Is Everything Just a .md File with a Prompt

When you start working with language model–based systems, a simple pattern often appears: almost everything seems to be a .md (Markdown) file with some text instructions. The agent is a .md file, skills are .md files, instructions are .md files, and policies are .md files. That quickly raises the question: is everything in this universe just a .md file with a prompt?

There are practical reasons for using Markdown. It is human-readable, easy to version-control, and easy to review in tools like Git. Putting the “prompt” in a file separates behavior from code, which means you can adjust how an agent behaves without redeploying anything. It also lets non-developers participate by editing the .md files directly.

An agent, in this setup, is usually defined as a .md file that describes who the agent is and what it is supposed to do. You can think of it as a role description for the language model. The file typically contains the agent’s identity (“You are a customer support assistant”), its responsibilities (“Help users solve product issues”), its tone (“Be clear and calm”), and its boundaries (“Do not give legal or medical advice”).

A skill is also a .md file with a prompt, but it represents a specific capability instead of a role. A skill describes what the system can do in a reusable way. For example, a “summarize ticket” skill file might explain that when given a long support ticket, the model should return a short bullet-point summary. The file usually defines the purpose of the skill, when it should be used, what the input looks like, and what format the output must have.

An instruction is again a .md file with text, but with a narrower focus. It describes how responses should look in a particular context. Instructions might set formatting rules (Markdown, JSON, plain text), length limits, language and tone preferences, or other local constraints. For example, an instruction file might say “keep answers under 200 words, write in English, and respond in Markdown.”

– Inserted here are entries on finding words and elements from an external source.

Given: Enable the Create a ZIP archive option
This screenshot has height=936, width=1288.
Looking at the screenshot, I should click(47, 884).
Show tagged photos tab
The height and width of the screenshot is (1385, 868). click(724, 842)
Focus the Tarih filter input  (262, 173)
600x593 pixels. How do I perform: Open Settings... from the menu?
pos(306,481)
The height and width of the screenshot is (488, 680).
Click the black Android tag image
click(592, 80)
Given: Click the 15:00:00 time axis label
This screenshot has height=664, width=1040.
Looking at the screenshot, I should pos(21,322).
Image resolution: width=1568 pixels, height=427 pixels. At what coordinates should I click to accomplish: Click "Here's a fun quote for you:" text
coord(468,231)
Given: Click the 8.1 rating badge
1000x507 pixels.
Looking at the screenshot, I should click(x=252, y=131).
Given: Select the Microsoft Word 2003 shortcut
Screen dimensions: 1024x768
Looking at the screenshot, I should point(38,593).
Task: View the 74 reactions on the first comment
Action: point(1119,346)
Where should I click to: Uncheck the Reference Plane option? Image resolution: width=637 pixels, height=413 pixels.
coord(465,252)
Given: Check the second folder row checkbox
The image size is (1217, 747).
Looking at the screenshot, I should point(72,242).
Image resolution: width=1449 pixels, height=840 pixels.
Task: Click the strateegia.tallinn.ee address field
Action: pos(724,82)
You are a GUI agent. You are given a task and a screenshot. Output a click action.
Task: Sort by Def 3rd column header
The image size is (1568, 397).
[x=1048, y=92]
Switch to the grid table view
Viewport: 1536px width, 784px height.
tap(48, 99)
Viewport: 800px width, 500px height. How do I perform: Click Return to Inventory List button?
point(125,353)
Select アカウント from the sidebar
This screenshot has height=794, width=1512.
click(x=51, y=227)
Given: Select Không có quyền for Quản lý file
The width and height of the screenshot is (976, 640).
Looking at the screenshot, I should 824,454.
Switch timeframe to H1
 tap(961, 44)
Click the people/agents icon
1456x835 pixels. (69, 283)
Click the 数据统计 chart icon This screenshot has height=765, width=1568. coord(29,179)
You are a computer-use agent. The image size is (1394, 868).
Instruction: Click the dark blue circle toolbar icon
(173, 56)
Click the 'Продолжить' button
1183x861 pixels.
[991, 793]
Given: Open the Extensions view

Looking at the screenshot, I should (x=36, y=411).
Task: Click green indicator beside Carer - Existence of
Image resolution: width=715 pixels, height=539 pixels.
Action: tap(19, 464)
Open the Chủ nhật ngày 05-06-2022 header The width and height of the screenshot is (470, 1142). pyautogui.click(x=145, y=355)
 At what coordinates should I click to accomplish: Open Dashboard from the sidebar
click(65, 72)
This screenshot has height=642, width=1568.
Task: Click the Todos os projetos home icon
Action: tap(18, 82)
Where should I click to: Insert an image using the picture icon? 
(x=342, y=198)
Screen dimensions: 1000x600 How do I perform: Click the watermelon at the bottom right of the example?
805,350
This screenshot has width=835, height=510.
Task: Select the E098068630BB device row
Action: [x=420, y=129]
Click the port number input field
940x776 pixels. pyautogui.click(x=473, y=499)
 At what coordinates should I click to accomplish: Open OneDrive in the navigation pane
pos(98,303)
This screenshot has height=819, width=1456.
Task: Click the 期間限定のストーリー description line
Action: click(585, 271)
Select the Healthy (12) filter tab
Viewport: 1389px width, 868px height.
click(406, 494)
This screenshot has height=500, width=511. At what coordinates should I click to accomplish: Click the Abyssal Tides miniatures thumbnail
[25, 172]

A policy is a .md file that defines rules and constraints the system must always follow. It covers safety, compliance, and domain-specific restrictions. A policy file might say “do not output personal data,” “do not provide medical or financial advice,” or “refuse to help with illegal activities.” Policies typically override anything else: if an agent or skill would violate a policy, the policy should win.

So from one angle, yes: agents, skills, instructions, and policies can all be “just” .md files with prompts in them. But they are not the same thing. In practice, it helps to treat them as different concepts: agents as roles, skills as capabilities, instructions as local guidelines, and policies as global rules.

A simple project structure might mirror this way of thinking, for example:

  • agents/support-agent.md
  • skills/summarize-ticket.md
  • instructions/chat-formatting.md
  • policies/safety.md

In a typical interaction, the system might load the support agent, apply the summarize skill for long tickets, format the answer according to the chat instructions, and enforce the safety policy. All of that behavior is driven by separate .md files, each with a clear purpose.

There are limits to this .md-file view. Tools, APIs, code execution, state, and workflows usually live outside Markdown. Still, as a mental model, “a universe of .md files with prompts” is useful, as long as you remember that not everything is literally just a file. The important part is not Markdown itself, but the structure: clear definitions of agents, skills, instructions, and policies that you can read, review, and evolve over time.